Every social network's architecture is downstream of its business model. Ads need engagement optimization; engagement needs tracking; tracking needs your identity graph. Remove the ads and the architecture gets radically simpler — simple enough that one small team can run a real network as a community service.

circle is that experiment. Here's the whole machine.

Architecture: browser → edge → Next.js + Fastify → PostgreSQL + MinIO, Authentik identity lane below

Identity: deliberately no email

The most radical choice is the missing field. Signing up asks for a handle, a password, and an authenticator app. That's the entire identity.

We run Authentik as the identity provider. Its killer feature is that login and enrollment are flows you configure, not code you write: our enrollment flow chains prompt → user creation → mandatory TOTP setup → recovery-code issuance, all declared in the IdP. The app itself only ever speaks standard OIDC with PKCE and stores a __Host-, HttpOnly session cookie.

No email means:

  • nothing to leak in a breach that identifies you elsewhere,
  • no password-reset phishing surface,
  • and an honest trade: your recovery codes are your only way back in. We say that out loud during signup instead of hiding it in a help doc.

circle is invite-only right now. Invites are single-use, expiring tokens validated by the IdP before the enrollment form even renders:

Invitation flow: member generates single-use link → you pick a handle → password + TOTP + recovery codes → in

Feeds: an activity stream in plain SQL

The home feed isn't a list of posts — it's a union of activities: posts by people you follow, and reposts by people you follow surfacing at repost time with attribution. One CTE handles it:

WITH activity AS (
  SELECT p.id, NULL::bigint AS reposter, p.created_at AS at
    FROM posts p WHERE p.author_id IN (…following…)
  UNION ALL
  SELECT r.post_id, r.profile_id, r.created_at
    FROM reposts r WHERE r.profile_id IN (…following…)
)
SELECT DISTINCT ON (id) … ORDER BY at DESC

Cursor pagination rides the activity timestamp. Like/reply/repost counters are denormalized columns maintained by triggers — feeds never count rows at read time. At community scale, PostgreSQL does all of this without a cache tier, a queue, or a fan-out service. The lesson generalizes: most "you'll need Kafka for that" advice assumes you're building for a billion users you don't have.

The rest of the machine

  • API — one Bun + Fastify service: posts, threaded replies, follows, likes, bookmarks, notifications, DMs (per-side read high-water marks, so unread counts are exact and marking read is free), and per-account sliding-window rate limits on every write.
  • Link previews — an SSRF-hardened unfurler: DNS-resolve first, refuse private address space, follow at most one re-validated redirect, read 256KB max. If you fetch URLs users give you, this checklist is not optional.
  • Media — MinIO (S3-compatible) with anonymous read on exactly two prefixes and credentialed writes only.
  • Web — Next.js with server-rendered post pages (real OG cards when links are shared) wrapped around a client feed.
  • Moderation — reports, blocks that sever the social graph both ways, bans enforced at one chokepoint in the API.

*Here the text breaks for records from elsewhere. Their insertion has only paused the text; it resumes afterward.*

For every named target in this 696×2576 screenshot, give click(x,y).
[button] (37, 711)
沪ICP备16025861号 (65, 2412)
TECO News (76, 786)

Everything runs as containers on a self-hosted Kubernetes cluster behind Traefik with auto-issued TLS, security headers at the edge, and nightly database backups.

What we'd tell you to steal

  1. OIDC + a real IdP instead of hand-rolled auth — flows-as-config is a superpower.
  2. Triggers + denormalized counters before any cache.
  3. The activity-stream union for feeds with reposts.
  4. The SSRF checklist for unfurlers.
  5. And the meta-lesson: no ads didn't just simplify the ethics — it deleted about half the architecture.

Reading circle is public: circle.xwira.tech. Writing needs an account, and accounts need an invite from a member.